-- Start of Dataset content --
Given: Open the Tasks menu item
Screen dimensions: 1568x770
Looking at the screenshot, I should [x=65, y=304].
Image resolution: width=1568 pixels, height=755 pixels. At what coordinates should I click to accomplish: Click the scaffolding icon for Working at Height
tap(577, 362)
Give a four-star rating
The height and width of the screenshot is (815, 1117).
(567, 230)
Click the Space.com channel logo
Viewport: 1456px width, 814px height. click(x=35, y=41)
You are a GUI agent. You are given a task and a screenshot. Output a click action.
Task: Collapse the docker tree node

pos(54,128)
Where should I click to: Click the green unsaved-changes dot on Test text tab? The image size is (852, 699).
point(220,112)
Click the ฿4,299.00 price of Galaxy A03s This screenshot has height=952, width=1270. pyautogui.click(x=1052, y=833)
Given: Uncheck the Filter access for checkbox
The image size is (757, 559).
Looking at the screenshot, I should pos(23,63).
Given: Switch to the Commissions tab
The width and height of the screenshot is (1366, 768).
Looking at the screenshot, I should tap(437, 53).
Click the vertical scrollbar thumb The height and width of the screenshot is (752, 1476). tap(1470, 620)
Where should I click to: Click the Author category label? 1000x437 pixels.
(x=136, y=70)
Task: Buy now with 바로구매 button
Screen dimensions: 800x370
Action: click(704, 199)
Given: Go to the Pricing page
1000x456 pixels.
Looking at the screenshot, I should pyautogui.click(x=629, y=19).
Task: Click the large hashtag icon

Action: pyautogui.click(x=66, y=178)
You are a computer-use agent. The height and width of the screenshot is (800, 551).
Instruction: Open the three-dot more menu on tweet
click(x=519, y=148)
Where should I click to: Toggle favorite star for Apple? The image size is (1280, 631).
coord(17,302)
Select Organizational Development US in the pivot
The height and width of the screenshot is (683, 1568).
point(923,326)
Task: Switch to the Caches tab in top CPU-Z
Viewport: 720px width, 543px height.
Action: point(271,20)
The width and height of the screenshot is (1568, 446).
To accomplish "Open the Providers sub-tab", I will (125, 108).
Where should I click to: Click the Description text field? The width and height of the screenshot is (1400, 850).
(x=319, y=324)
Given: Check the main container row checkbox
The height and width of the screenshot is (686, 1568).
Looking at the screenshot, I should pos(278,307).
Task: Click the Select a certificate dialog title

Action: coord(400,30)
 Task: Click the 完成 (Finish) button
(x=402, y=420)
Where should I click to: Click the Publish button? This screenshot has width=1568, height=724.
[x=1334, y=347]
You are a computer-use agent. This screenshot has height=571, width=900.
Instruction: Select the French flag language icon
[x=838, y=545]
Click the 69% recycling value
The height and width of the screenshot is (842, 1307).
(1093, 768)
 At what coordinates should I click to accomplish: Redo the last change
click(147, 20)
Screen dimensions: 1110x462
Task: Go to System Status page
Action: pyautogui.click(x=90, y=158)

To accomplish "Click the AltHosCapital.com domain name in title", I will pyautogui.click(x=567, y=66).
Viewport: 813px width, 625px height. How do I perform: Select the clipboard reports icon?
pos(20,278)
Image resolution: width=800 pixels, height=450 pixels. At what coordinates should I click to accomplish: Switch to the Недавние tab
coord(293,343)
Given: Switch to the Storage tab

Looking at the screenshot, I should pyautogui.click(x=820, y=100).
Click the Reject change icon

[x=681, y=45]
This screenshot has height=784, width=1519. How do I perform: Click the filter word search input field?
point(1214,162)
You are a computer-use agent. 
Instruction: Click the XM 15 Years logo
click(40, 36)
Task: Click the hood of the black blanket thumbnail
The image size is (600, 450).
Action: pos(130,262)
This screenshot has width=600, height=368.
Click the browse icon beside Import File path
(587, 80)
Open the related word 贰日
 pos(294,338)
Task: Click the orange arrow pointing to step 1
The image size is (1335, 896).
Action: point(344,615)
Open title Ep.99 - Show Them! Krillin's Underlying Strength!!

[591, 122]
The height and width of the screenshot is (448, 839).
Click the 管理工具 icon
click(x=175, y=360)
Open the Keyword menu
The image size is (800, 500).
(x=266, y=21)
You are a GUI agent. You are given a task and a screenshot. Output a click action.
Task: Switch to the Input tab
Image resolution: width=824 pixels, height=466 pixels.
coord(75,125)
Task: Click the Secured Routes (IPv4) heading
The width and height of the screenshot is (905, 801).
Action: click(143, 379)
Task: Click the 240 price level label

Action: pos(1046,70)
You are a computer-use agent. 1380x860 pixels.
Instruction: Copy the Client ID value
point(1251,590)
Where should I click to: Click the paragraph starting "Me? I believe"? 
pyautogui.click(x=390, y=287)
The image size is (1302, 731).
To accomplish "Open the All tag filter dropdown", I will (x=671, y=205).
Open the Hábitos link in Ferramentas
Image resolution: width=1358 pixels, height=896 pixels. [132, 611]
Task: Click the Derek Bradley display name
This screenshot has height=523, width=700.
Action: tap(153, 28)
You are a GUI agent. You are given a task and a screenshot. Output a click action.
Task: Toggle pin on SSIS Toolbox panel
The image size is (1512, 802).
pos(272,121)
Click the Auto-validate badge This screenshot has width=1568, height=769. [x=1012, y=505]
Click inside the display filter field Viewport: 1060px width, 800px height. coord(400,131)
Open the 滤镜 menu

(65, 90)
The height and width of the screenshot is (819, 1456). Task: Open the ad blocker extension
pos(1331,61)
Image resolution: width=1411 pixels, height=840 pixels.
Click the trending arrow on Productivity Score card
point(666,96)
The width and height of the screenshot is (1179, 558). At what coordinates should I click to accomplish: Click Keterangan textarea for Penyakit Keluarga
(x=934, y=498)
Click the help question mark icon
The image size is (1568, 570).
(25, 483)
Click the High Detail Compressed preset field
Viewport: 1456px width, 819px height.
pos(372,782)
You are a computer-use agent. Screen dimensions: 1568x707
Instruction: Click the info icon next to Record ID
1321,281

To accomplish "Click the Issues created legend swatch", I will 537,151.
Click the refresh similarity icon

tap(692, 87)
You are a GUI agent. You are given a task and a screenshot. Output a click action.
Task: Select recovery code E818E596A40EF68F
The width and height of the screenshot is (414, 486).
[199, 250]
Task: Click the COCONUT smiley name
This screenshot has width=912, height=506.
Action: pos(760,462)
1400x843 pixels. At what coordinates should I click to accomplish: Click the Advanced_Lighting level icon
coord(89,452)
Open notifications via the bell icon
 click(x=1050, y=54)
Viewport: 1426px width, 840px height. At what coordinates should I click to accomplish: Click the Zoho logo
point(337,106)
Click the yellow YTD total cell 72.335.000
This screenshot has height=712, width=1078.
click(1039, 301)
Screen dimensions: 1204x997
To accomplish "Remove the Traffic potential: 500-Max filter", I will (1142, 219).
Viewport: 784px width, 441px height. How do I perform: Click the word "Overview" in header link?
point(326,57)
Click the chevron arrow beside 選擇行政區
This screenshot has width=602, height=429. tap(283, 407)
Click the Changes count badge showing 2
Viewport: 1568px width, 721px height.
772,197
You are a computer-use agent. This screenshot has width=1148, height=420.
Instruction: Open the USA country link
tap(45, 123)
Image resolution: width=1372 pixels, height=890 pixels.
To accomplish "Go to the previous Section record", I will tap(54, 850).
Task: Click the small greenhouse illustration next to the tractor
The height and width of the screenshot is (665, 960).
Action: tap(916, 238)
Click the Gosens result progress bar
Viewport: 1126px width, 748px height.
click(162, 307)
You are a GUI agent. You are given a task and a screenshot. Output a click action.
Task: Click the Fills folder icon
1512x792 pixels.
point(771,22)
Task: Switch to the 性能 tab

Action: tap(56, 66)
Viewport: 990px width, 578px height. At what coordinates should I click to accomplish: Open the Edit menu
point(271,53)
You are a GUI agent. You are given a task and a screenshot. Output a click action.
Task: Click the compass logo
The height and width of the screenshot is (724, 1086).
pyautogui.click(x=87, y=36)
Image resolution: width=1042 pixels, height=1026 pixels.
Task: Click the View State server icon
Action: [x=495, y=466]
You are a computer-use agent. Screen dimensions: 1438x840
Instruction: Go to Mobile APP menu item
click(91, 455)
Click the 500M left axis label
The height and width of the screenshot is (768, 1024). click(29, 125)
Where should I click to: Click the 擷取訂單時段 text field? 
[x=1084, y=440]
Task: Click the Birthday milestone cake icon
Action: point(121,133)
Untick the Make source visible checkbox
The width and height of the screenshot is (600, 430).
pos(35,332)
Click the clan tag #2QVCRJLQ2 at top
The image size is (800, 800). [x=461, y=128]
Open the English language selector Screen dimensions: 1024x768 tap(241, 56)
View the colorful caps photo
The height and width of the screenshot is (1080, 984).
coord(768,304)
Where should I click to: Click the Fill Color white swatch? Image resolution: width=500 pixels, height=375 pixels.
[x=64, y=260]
-- End of Dataset content --
▶ [Given instruction]: Update the data from its first line through the line containing "Viewport: 1456px width, 814px" by replacing "Tasks" with "Projects", and leave everything else unchanged.

▶ [Solution to the exercise]:
Given: Open the Projects menu item
Screen dimensions: 1568x770
Looking at the screenshot, I should [x=65, y=304].
Image resolution: width=1568 pixels, height=755 pixels. At what coordinates should I click to accomplish: Click the scaffolding icon for Working at Height
tap(577, 362)
Give a four-star rating
The height and width of the screenshot is (815, 1117).
(567, 230)
Click the Space.com channel logo
Viewport: 1456px width, 814px height. click(x=35, y=41)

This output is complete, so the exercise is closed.